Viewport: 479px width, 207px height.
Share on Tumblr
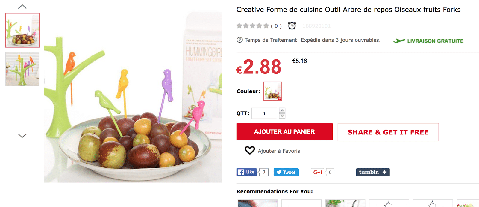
::::::
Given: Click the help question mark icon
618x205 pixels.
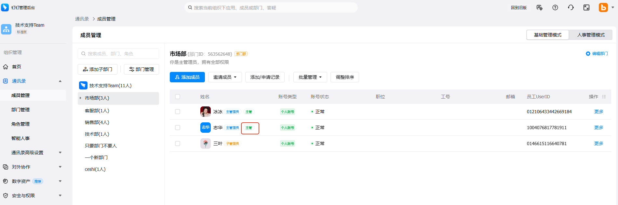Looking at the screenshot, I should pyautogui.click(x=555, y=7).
::::::
WHAT YOU WILL DO
Would you copy, unchanged, the stretch of the records above that begins at the line containing "Viewport: 479px width, 207px height." and ends at the line containing "Share on Tumblr", and only that?

EXERCISE RESPONSE
Viewport: 479px width, 207px height.
Share on Tumblr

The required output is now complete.